→ **Directive**:
Turn the rows below, from the line with "Open the watchlist icon" to the line with "pos(927,176)", into a JSON list of strings with one string per line, skipping blank lines and leaving out the pictures.

→ **Records for the task**:
§

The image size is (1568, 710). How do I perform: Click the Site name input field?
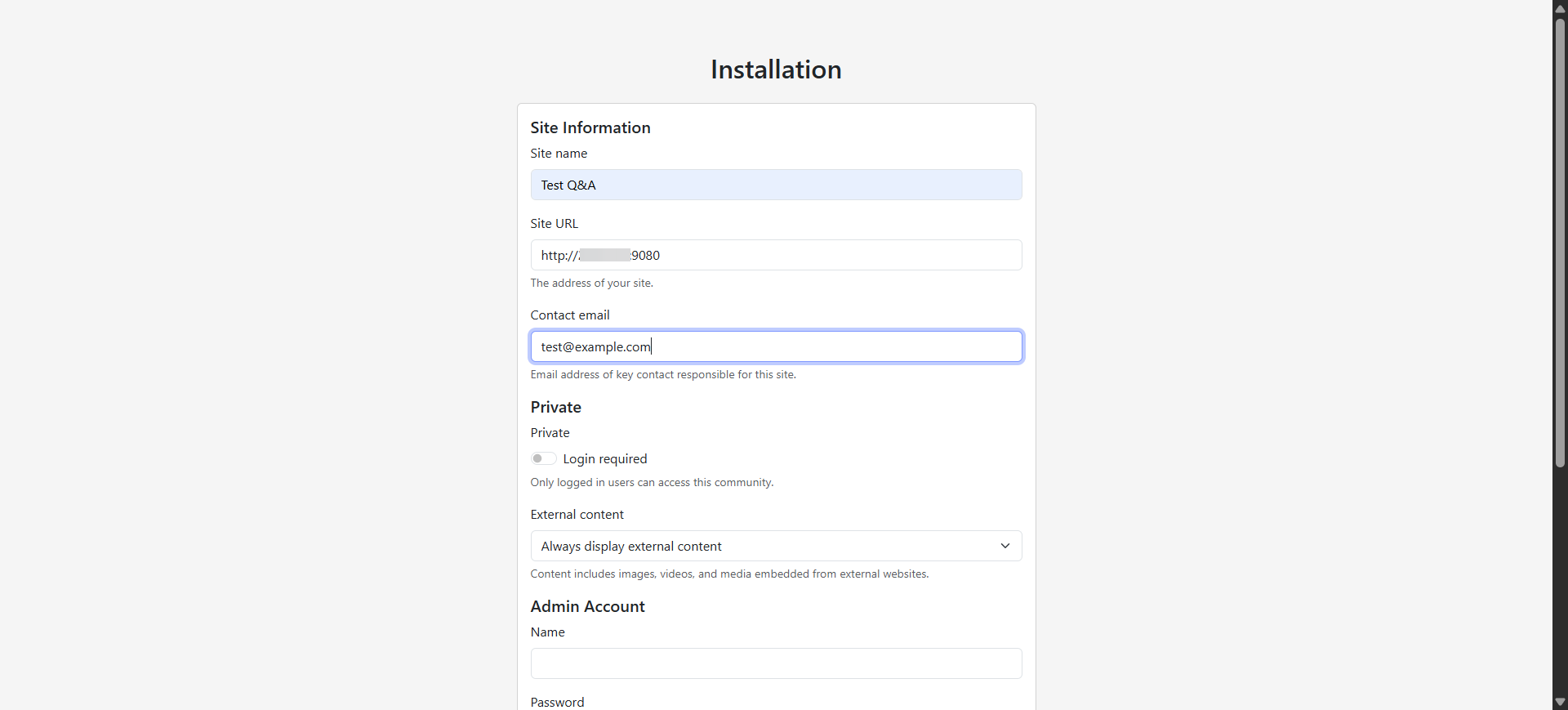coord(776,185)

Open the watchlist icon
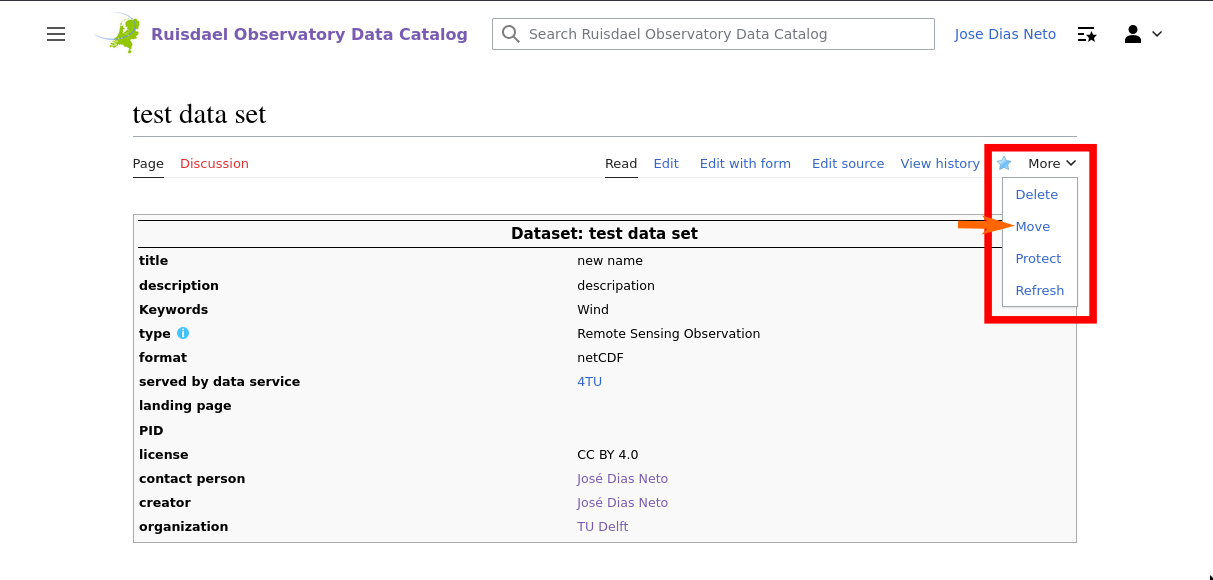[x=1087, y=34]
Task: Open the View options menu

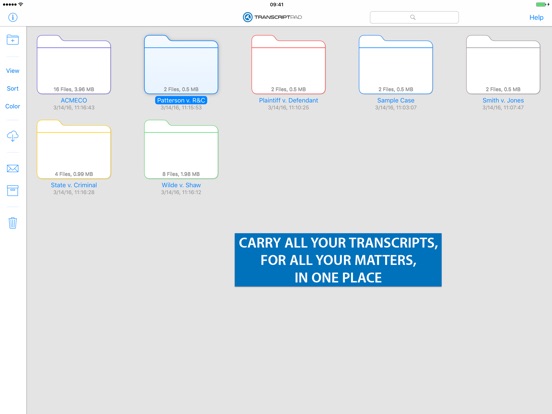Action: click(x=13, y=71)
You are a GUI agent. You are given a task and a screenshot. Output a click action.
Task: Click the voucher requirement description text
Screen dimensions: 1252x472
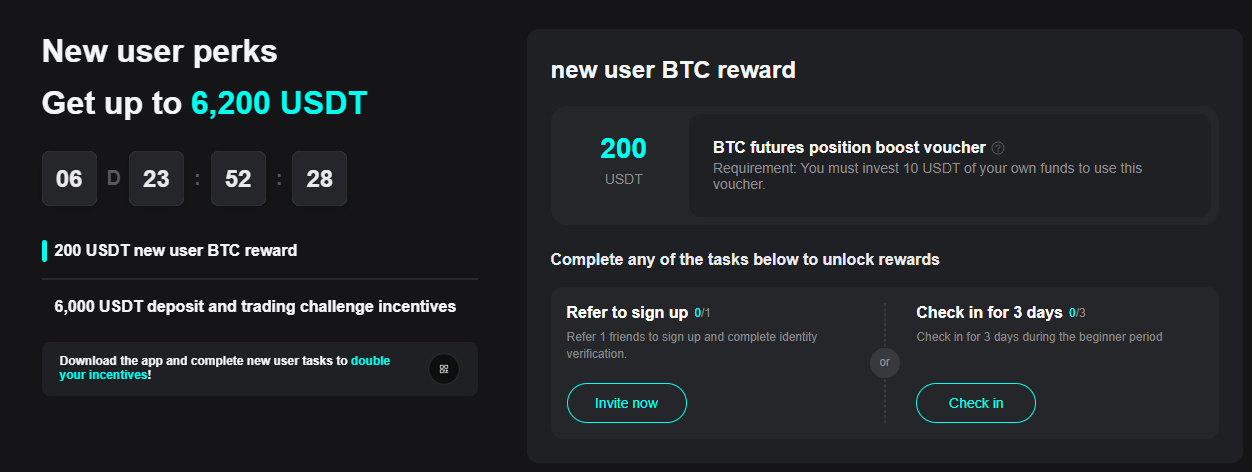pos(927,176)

§

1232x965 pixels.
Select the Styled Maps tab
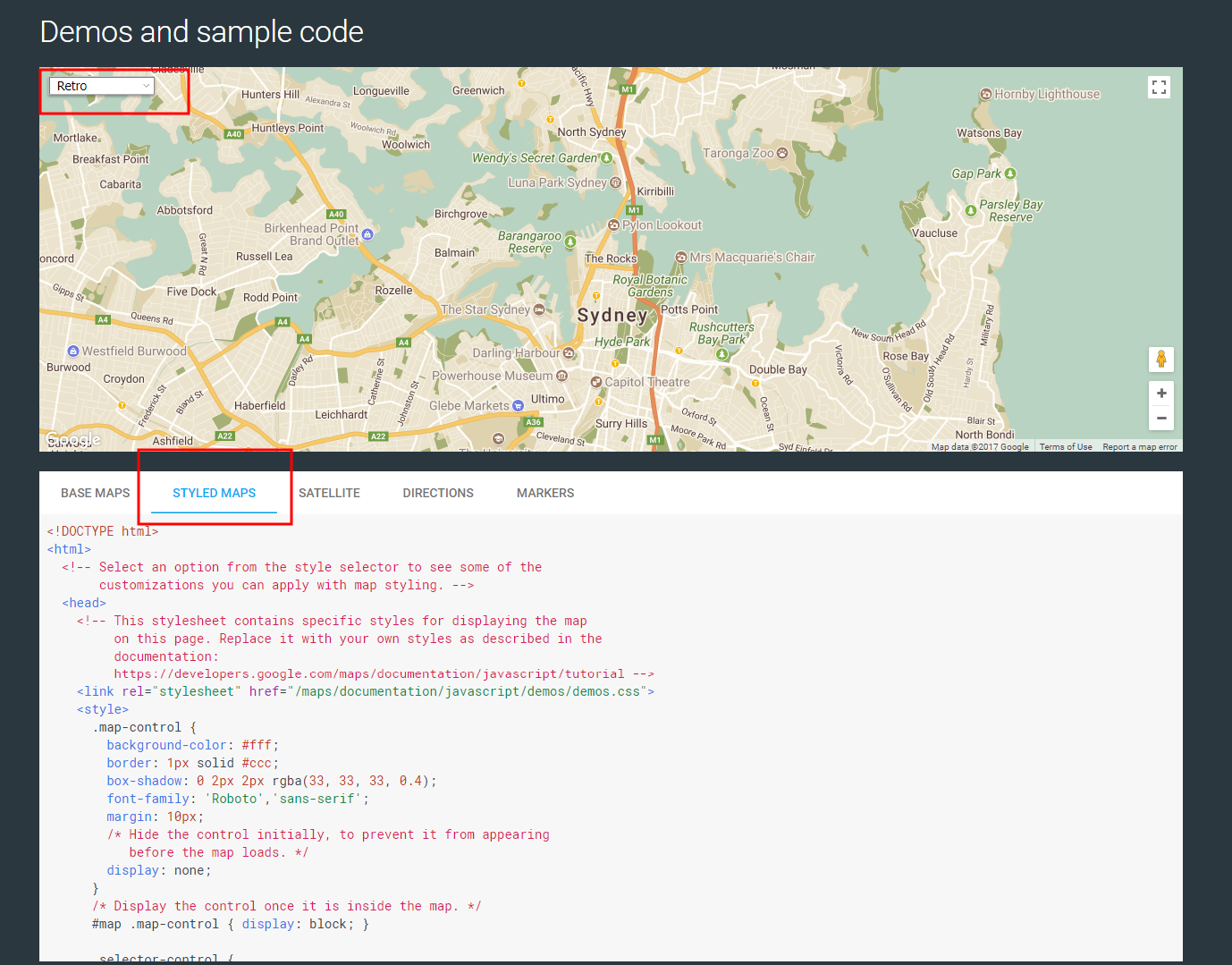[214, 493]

§

→ **Reply**:
[
  "Open the watchlist icon",
  "[x=1087, y=34]",
  "Task: Open the View options menu",
  "Action: click(x=13, y=71)",
  "You are a GUI agent. You are given a task and a screenshot. Output a click action.",
  "Task: Click the voucher requirement description text",
  "Screen dimensions: 1252x472",
  "pos(927,176)"
]